Dataset entries:
════════

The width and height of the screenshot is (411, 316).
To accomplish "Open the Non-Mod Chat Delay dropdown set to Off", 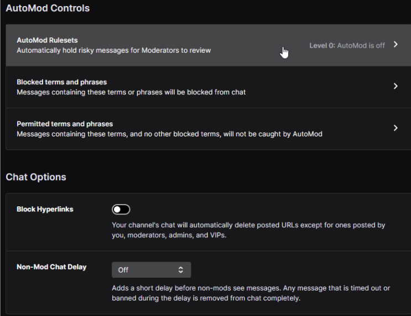I will [151, 270].
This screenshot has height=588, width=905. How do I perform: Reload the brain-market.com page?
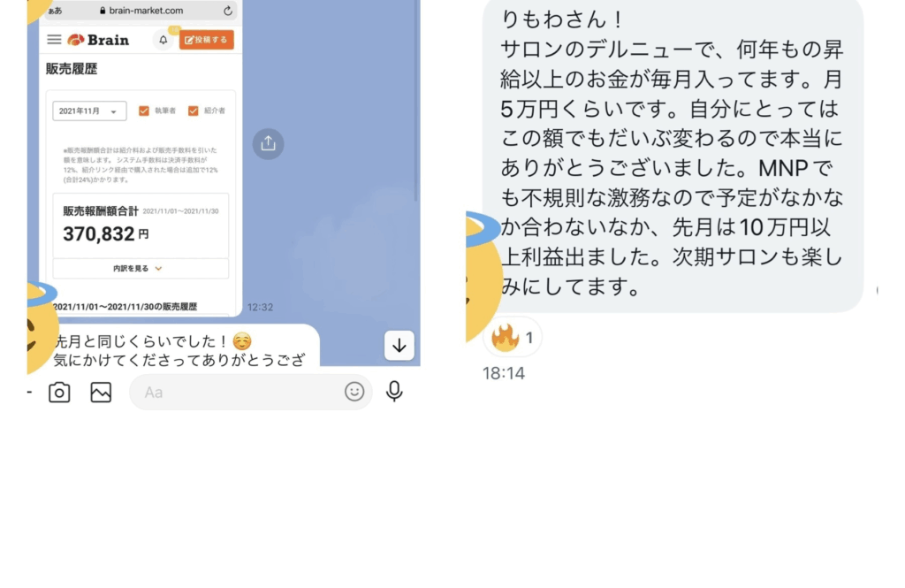pos(228,11)
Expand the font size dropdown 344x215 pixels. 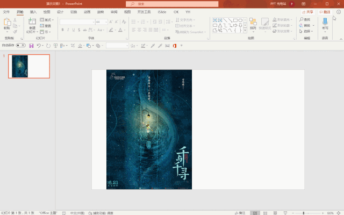pyautogui.click(x=105, y=22)
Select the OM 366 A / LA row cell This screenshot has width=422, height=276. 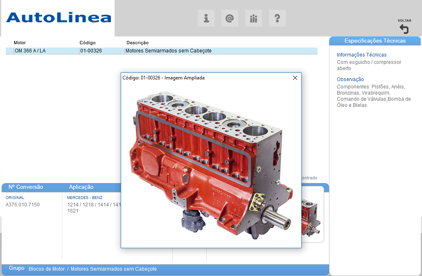[30, 51]
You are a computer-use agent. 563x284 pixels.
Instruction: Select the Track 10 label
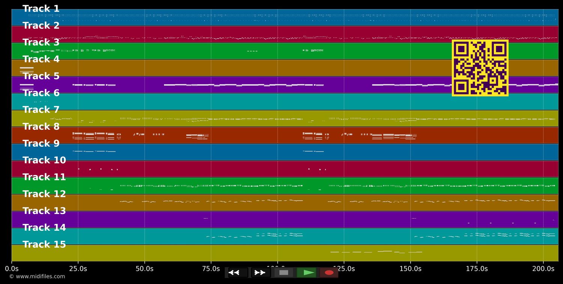point(44,160)
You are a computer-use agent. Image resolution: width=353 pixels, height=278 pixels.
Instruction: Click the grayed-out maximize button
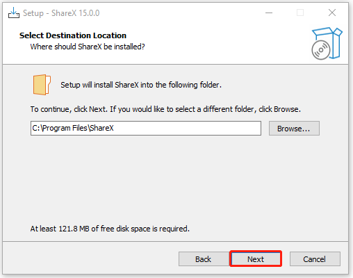point(300,13)
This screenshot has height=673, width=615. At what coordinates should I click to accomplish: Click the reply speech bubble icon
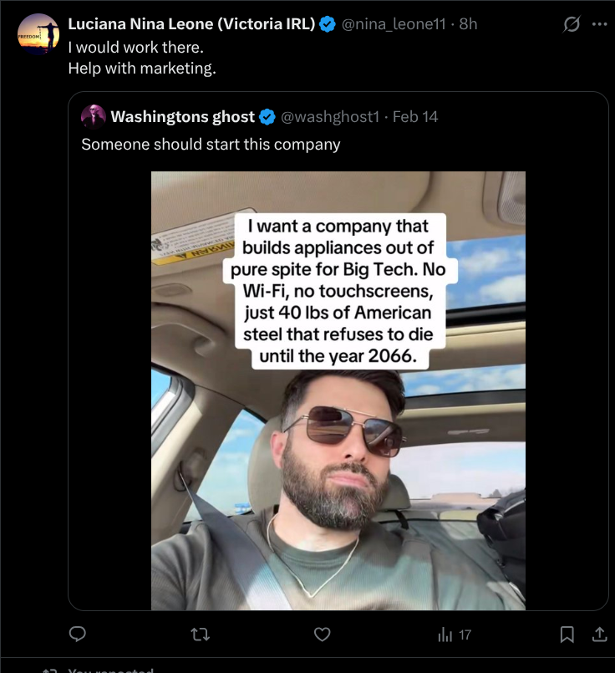[x=78, y=635]
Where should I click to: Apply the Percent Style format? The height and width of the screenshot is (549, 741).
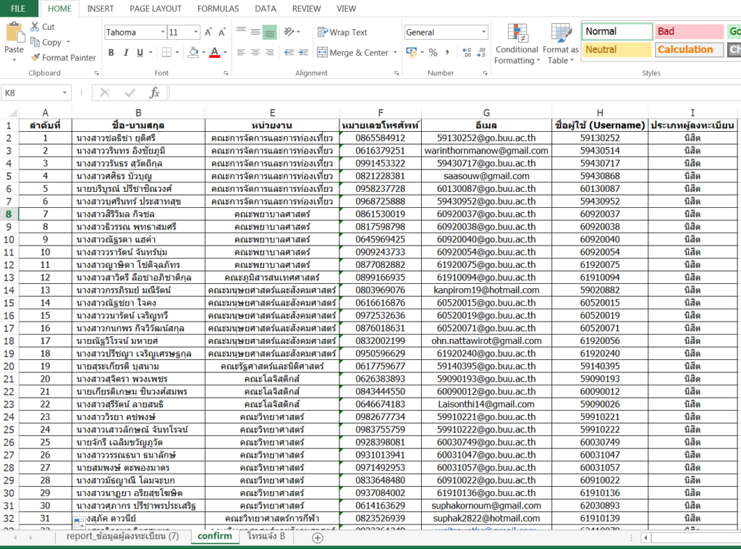tap(433, 53)
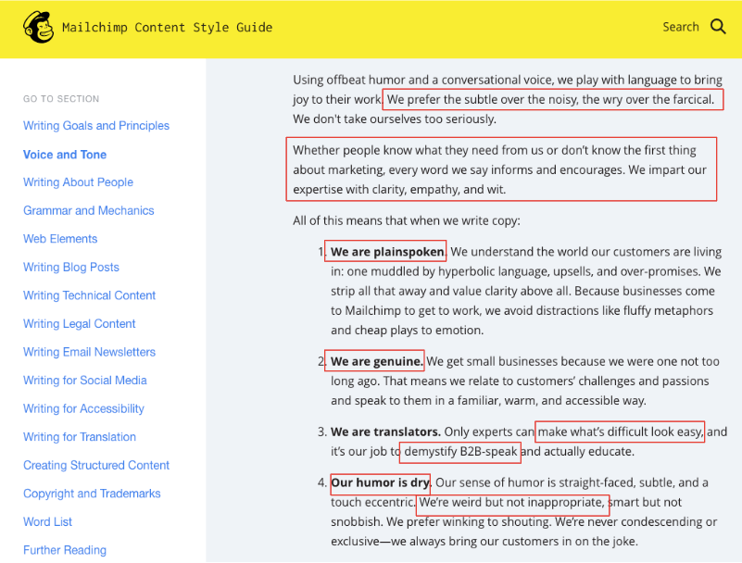The image size is (742, 563).
Task: Go to Writing About People
Action: [x=78, y=181]
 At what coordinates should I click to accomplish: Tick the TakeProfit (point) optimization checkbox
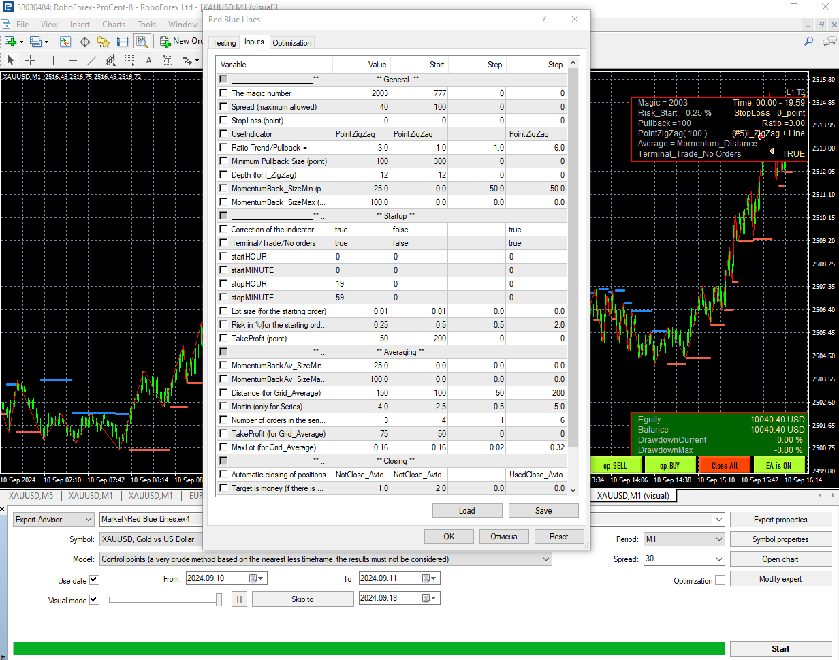click(x=223, y=339)
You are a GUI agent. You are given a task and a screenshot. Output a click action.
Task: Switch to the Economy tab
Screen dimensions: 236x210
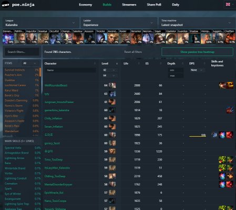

════════

Work request: From the line with "Task: Switch to the Economy tab" through the final line of the records above, return each line exactly and nothing else. Pictures are to be skipped.

Response below:
Task: Switch to the Economy tab
Screen dimensions: 236x210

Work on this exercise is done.